Clinical Data Exchange Models

A closer look at the most common architectural models and data exchange forms for Health Information Exchange (HIE)

Clinical Data Exchange Models

As we look to understand the many interoperability challenges that exist in the healthcare industry, it can be helpful to take a step back and focus on one piece at a time. In today's post, we'll take a closer look at three of the most common architectural models for a Health Information Exchange (HIE). Those models are: Centralized, Federated/Decentralized, and Hybrid.

Centralized Exchange Model

With a Centralized exchange model, data is collected and stored in a central repository such as a data warehouse. The organization that maintains the exchange has full control over the sharing of data in this model. This includes control over the authorization and authentication process to access the data. As well as the process for authorizing and recording data transactions among exchange participants.

One of the key benefits in this model is the response time for data returns. This is due to the simple fact that it's quicker to obtain data from a central, consolidated source that it is from multiple sources. With a strong governance model in place, the ability to analyze and audit transactions can also be easier with a single centralized model.

Unfortunately, this model also comes with some challenges. It is usually quite expensive and resource intensive to implement. It also relies on consistent, timely data transfers from source systems ... which may occasionally present issues. With a centralized model, it's important to make sure that patient matching algorithms are in place and effective. Unless there is a shared unique identifier present, data matching can be difficult. Increasing the risk of data mismatches, data omission, or duplicates.

Federated / Decentralized Exchange Model

In a Federated exchange model, data remains at the source or point-of-service. Participating entities agree to share their data with other members of the exchange. This model is sometimes referred to as Decentralized exchange.

◆ ◆ ◆ ◆ ◆ ◆ ◆

**WHAT THIS TASK INVOLVES:** In the text on clinical data exchange models, where is data kept in a Federated exchange model? The lines that follow were taken from a different source.

**SUPPLIED MATERIAL:**
◆ ◆ ◆ ◆ ◆ ◆ ◆

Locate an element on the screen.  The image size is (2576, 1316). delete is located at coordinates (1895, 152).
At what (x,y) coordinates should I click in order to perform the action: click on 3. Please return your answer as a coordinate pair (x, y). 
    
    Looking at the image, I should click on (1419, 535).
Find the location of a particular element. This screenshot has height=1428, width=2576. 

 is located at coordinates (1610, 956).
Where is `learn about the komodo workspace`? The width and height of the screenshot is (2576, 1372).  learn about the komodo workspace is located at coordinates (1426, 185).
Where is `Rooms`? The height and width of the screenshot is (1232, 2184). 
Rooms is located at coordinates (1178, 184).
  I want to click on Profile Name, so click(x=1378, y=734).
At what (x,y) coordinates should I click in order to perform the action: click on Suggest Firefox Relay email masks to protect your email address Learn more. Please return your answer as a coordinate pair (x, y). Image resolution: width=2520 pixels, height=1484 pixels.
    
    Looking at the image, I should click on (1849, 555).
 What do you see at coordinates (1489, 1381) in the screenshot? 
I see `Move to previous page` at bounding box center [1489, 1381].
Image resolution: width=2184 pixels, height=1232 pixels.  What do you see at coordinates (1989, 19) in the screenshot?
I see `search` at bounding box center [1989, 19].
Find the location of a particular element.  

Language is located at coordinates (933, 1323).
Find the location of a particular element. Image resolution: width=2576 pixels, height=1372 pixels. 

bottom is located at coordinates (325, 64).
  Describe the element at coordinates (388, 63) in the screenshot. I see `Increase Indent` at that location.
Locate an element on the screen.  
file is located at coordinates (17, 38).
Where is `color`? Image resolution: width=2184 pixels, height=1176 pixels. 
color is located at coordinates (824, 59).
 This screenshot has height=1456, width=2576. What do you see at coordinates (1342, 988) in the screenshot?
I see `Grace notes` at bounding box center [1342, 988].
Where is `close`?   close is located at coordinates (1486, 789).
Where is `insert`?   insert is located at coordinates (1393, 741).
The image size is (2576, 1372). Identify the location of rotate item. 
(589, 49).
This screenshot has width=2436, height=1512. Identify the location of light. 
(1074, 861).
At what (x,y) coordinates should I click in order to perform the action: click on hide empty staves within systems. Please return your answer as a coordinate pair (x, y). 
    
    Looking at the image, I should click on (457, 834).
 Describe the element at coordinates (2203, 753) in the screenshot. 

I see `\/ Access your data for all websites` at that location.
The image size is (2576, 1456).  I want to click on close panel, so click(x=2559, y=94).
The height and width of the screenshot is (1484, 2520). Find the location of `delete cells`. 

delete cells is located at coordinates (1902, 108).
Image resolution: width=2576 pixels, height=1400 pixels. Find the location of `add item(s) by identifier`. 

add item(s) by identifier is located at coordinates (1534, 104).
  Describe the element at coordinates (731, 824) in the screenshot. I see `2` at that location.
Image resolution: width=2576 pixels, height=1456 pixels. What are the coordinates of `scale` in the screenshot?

◆ ◆ ◆ ◆ ◆ ◆ ◆

**RESPONSE TO THIS EXERCISE:** It remains at the source or point-of-service.